[Saved entries]
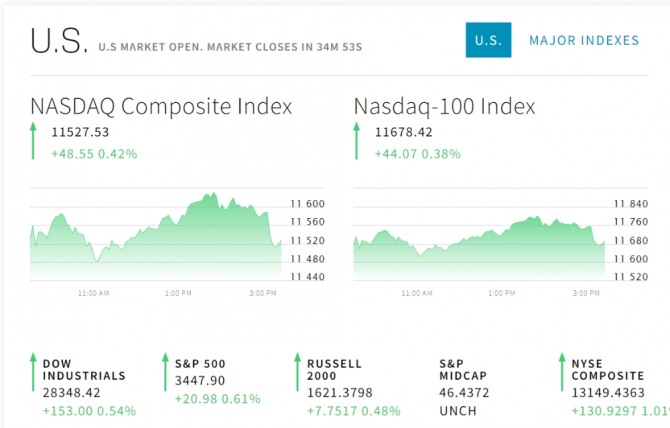
Task: Click the Nasdaq-100 green up arrow
Action: [357, 141]
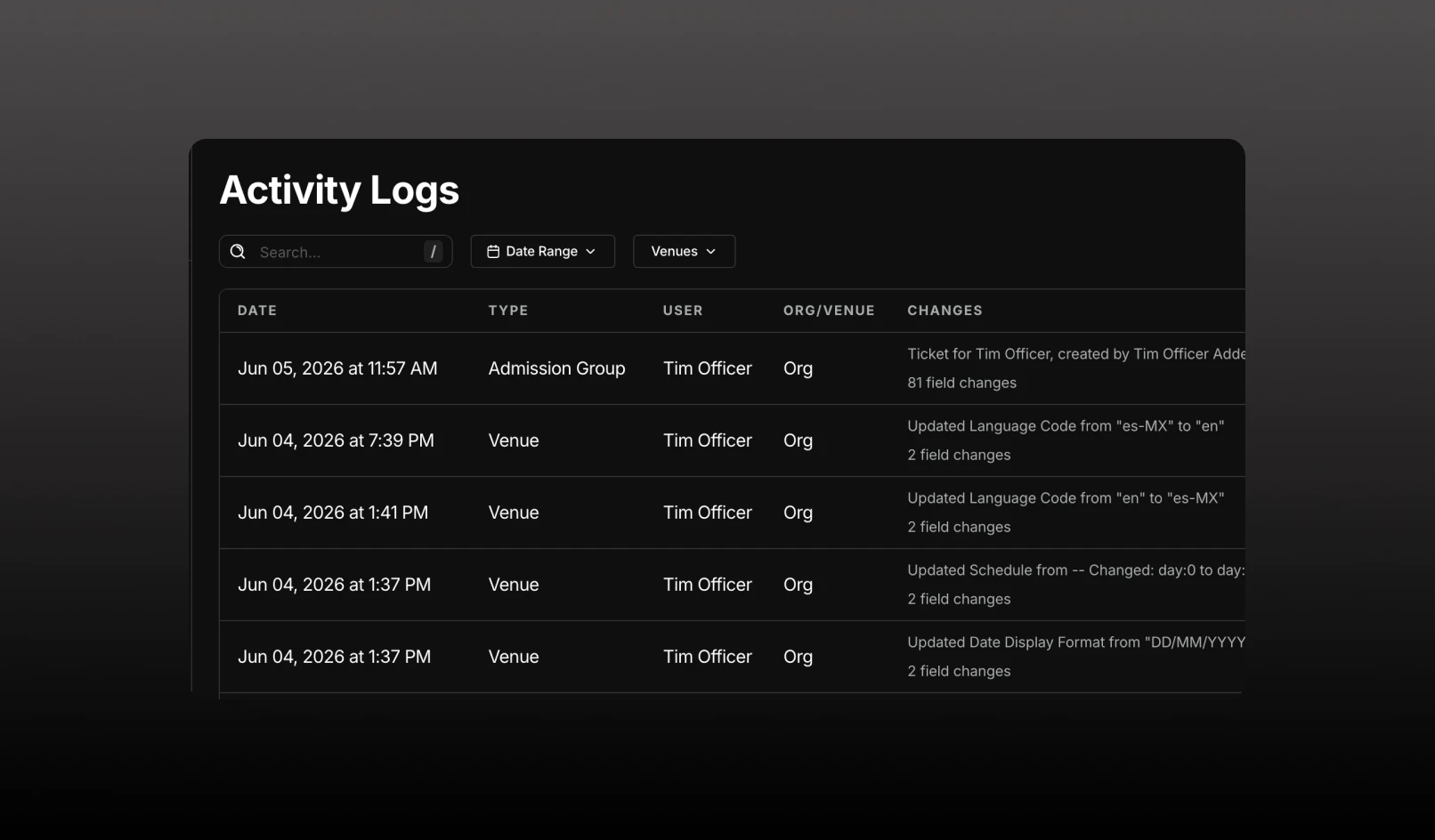Focus the Search input field
This screenshot has width=1435, height=840.
(x=336, y=252)
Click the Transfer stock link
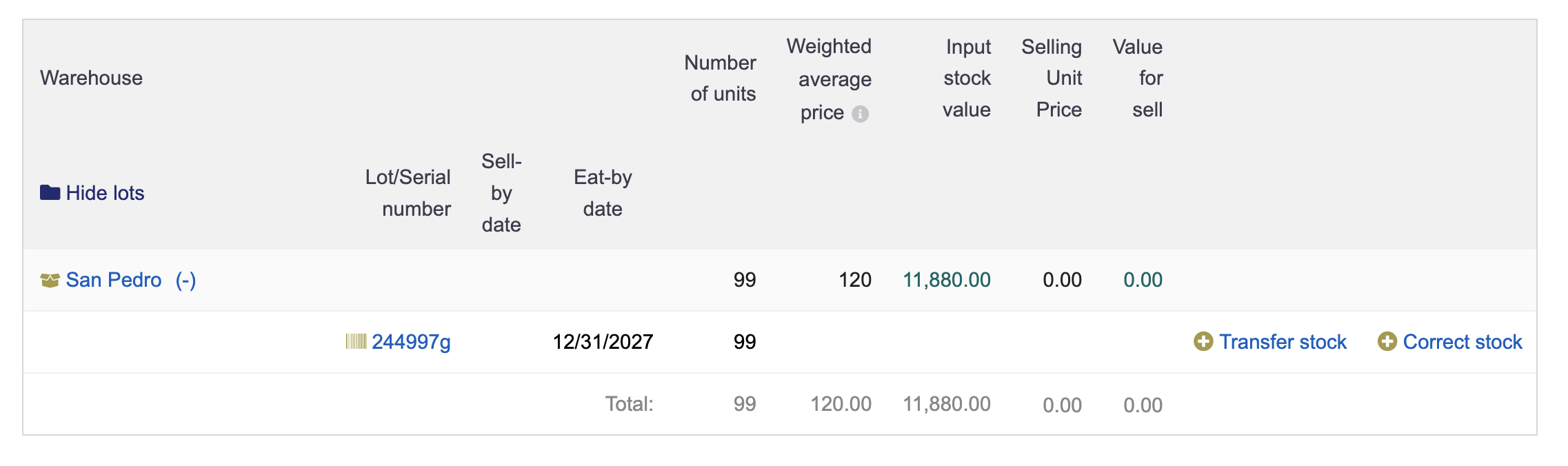Viewport: 1568px width, 466px height. pos(1283,342)
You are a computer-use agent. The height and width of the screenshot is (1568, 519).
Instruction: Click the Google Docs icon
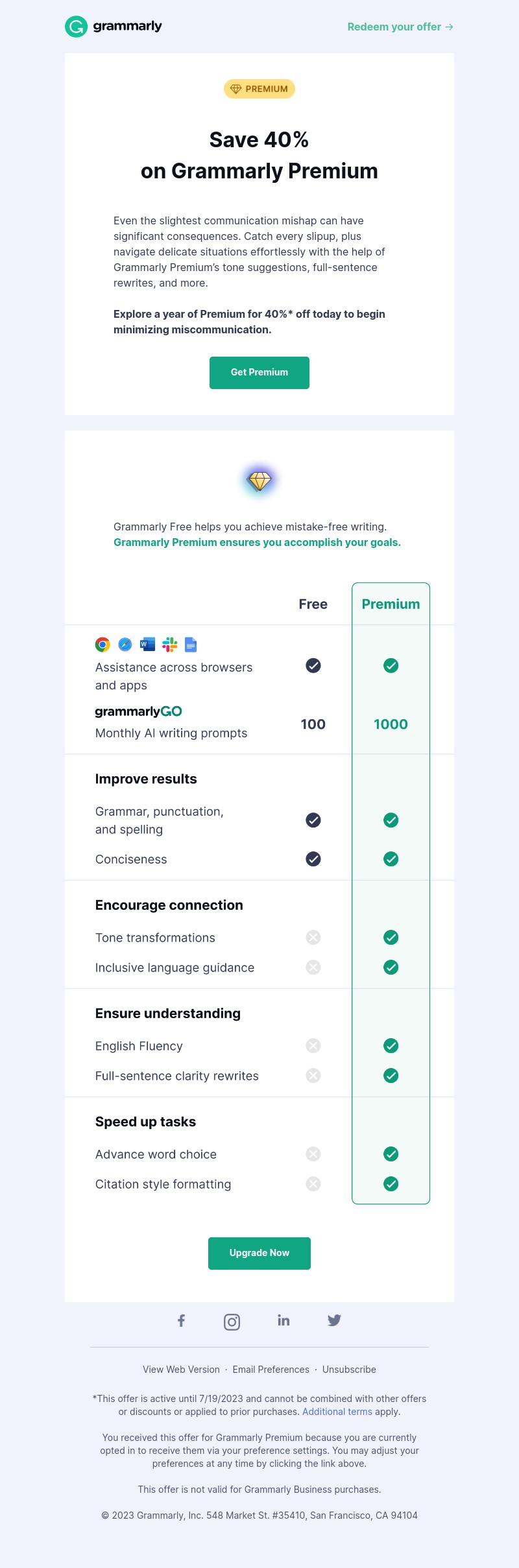pos(191,645)
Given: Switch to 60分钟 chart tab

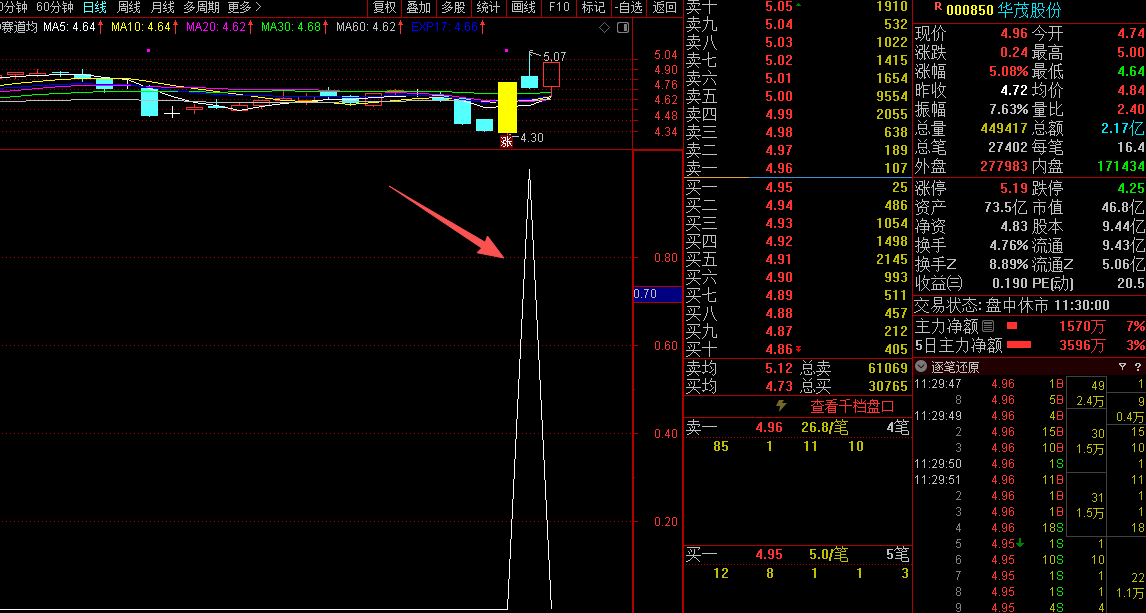Looking at the screenshot, I should (x=55, y=7).
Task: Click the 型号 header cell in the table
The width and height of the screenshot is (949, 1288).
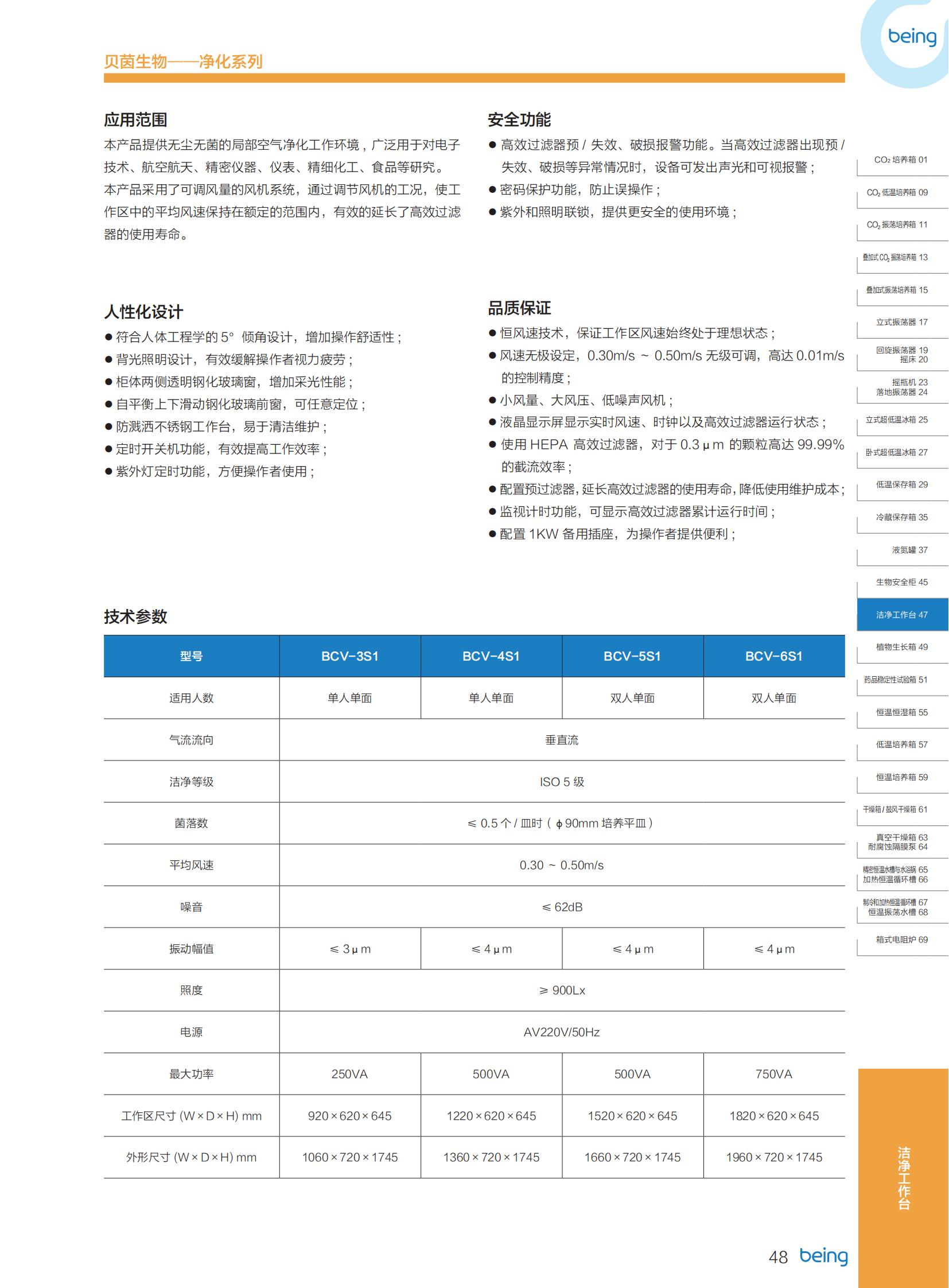Action: pos(191,657)
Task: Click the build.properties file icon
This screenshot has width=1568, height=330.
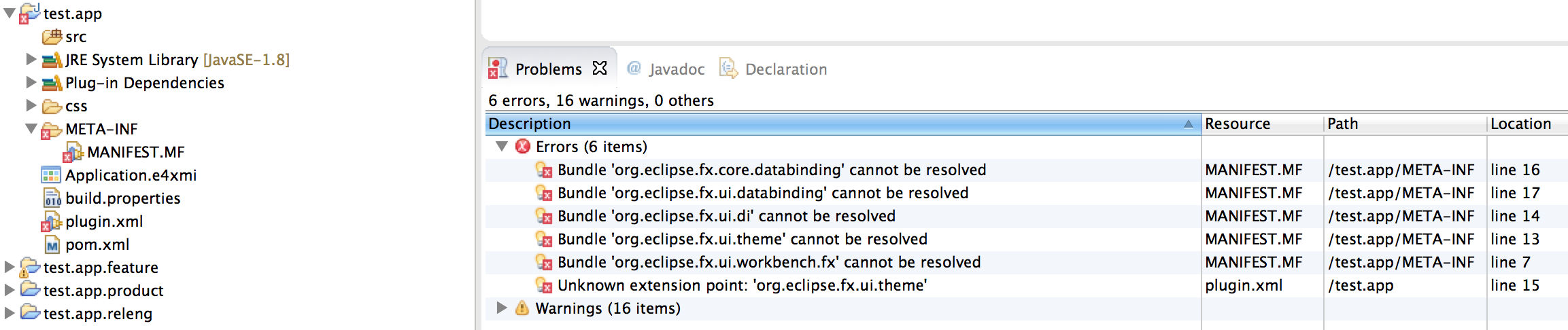Action: click(x=52, y=198)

TO DO. Pictures are not part of the answer. Restate word for word the lines from the one with "Given: Switch to 60分钟 chart tab" through the last line of the records.

SOLVED EXERCISE.
Given: Switch to 60分钟 chart tab

Looking at the screenshot, I should (x=55, y=7).
Task: Click the 型号 header cell in the table
The width and height of the screenshot is (949, 1288).
Action: pos(191,657)
Task: Click the build.properties file icon
This screenshot has width=1568, height=330.
Action: click(x=52, y=198)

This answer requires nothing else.